What is needed » Print verbatim the stretch of the Holy Monday reflection from "First, Jesus cursed" through "them to us!".

Text segment »
——————
In the early years of the Twentieth Century, there was a keen sense among Bible-believing Christians of the imminence of Jesus’ coming. Some, perhaps, took it too far – like my great-grandfather, who refused to buy life insurance because Jesus would return in his own lifetime. But we lose something spiritually when we stop watching for Jesus’ return, when we lose the edginess of imminence.
 
If at any moment Jesus might return, how should we then live?
 
That’s a good question to ask yourself today, and everyday.

Holy Monday


Today is Holy Monday, the second day of Holy Week. According to Mark 11:12-19, Jesus performed two significant actions on this day: he cursed a fig tree, and he cleansed the Temple in Jerusalem. Let us look at each action in turn.
 
First, Jesus cursed a fig tree.
 
According to Mark, “Jesus was hungry.” Because we read the Gospels from the vantage point of Easter, we often forget that Jesus was human. He suffered the same pains and pangs as we do. Jesus saw a fig tree in the distance and approached it in order to reap its fruit. Mark tells us, however, that “it was not the season for figs.” So Jesus’ hunger went unsatisfied.
 
What Jesus did next is a bit astonishing: He cursed an out-of-season fig tree for not bearing fruit. “May no one ever eat fruit from you again.” Assuming that Jesus was an intelligent man and that he knew it was not fig season, why did Jesus curse the tree? Because he was trying to make a spiritual point to his disciples and through them to us!
 
What is the point? We must be prepared, in season and out of season, to minister to the pains and pangs of the hungry. Every day, the physically hungry and the spiritually hungry stand before us with their needs. There is no time to delay help. Now is always the right time to serve them. Unfortunately, on the first Holy Monday, Jerusalem was not ready to serve, either the hungry or their Master.
——————
Given material »
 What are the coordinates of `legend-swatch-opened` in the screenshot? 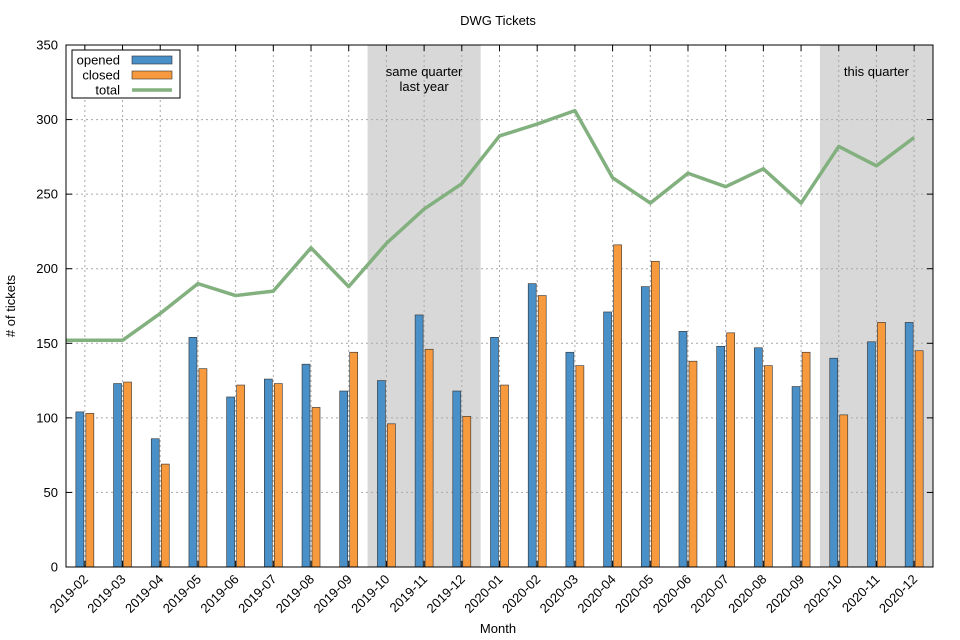 It's located at (152, 60).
——————
Result of this exercise »
First, Jesus cursed a fig tree.
 
According to Mark, “Jesus was hungry.” Because we read the Gospels from the vantage point of Easter, we often forget that Jesus was human. He suffered the same pains and pangs as we do. Jesus saw a fig tree in the distance and approached it in order to reap its fruit. Mark tells us, however, that “it was not the season for figs.” So Jesus’ hunger went unsatisfied.
 
What Jesus did next is a bit astonishing: He cursed an out-of-season fig tree for not bearing fruit. “May no one ever eat fruit from you again.” Assuming that Jesus was an intelligent man and that he knew it was not fig season, why did Jesus curse the tree? Because he was trying to make a spiritual point to his disciples and through them to us!